### What needs to be done
Listed below are entries; give the number of lines among them that include "agent", and only that number.
====== Stored data
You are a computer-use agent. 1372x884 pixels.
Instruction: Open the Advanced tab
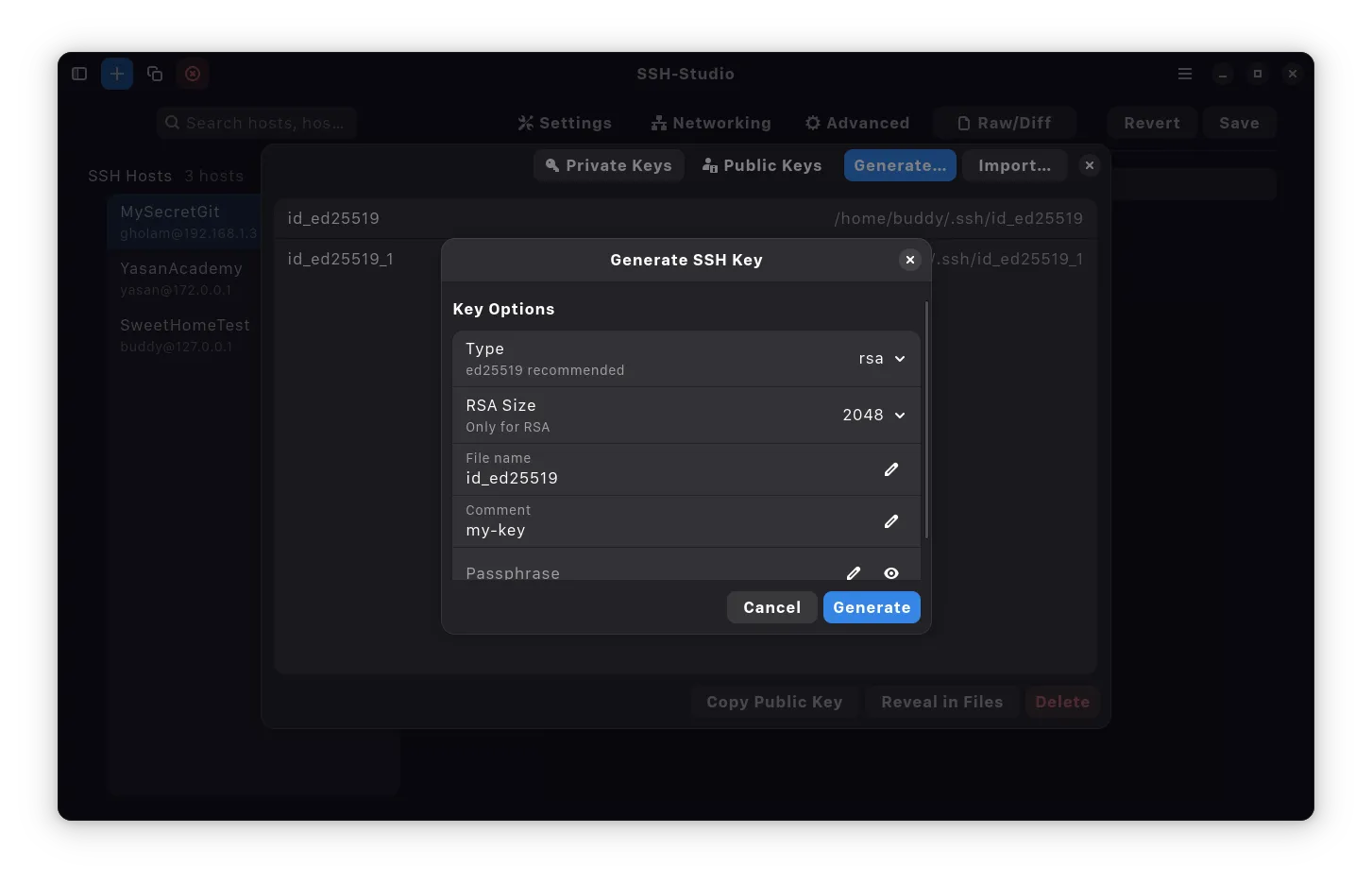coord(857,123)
============
====== Stored data
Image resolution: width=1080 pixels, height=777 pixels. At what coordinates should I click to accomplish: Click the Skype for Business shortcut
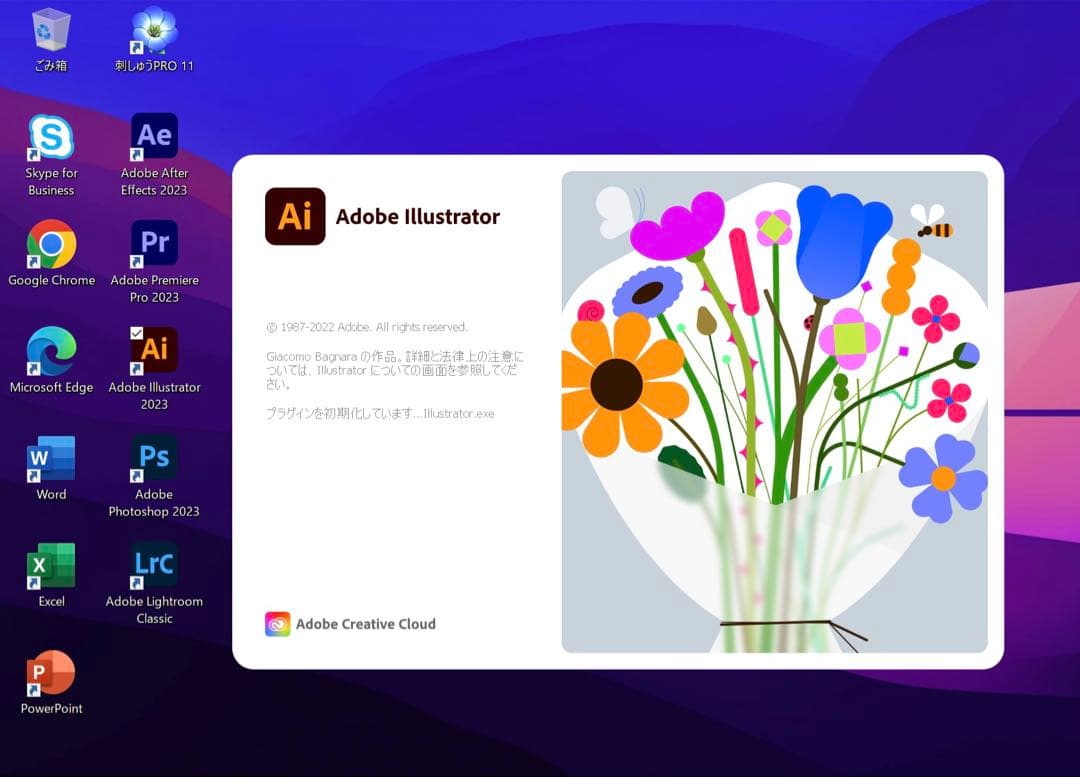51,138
============
====== Stored data
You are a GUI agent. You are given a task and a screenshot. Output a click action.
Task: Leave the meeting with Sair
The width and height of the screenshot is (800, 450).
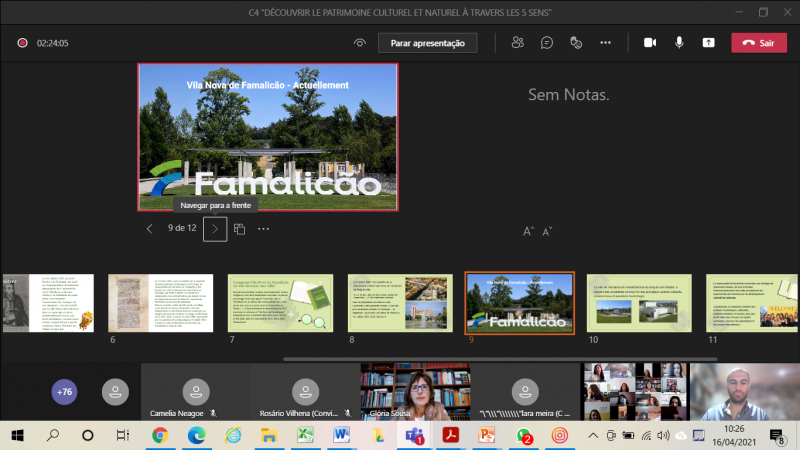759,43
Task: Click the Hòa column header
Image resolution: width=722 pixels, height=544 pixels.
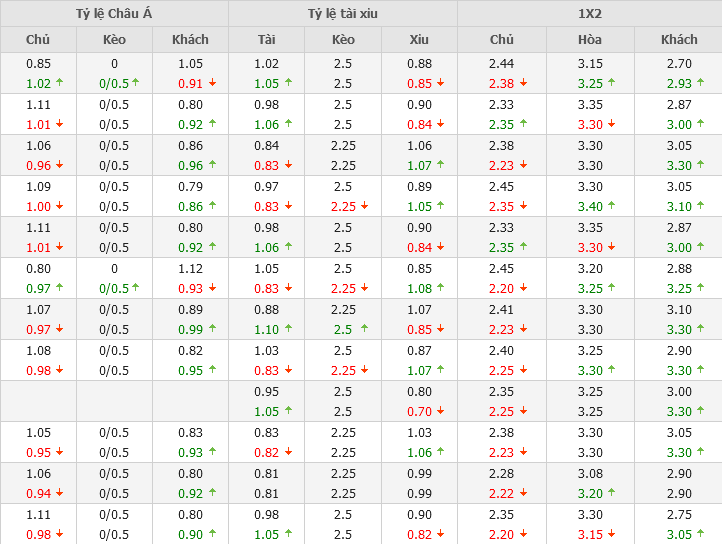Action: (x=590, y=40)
============
### Output of the exercise
2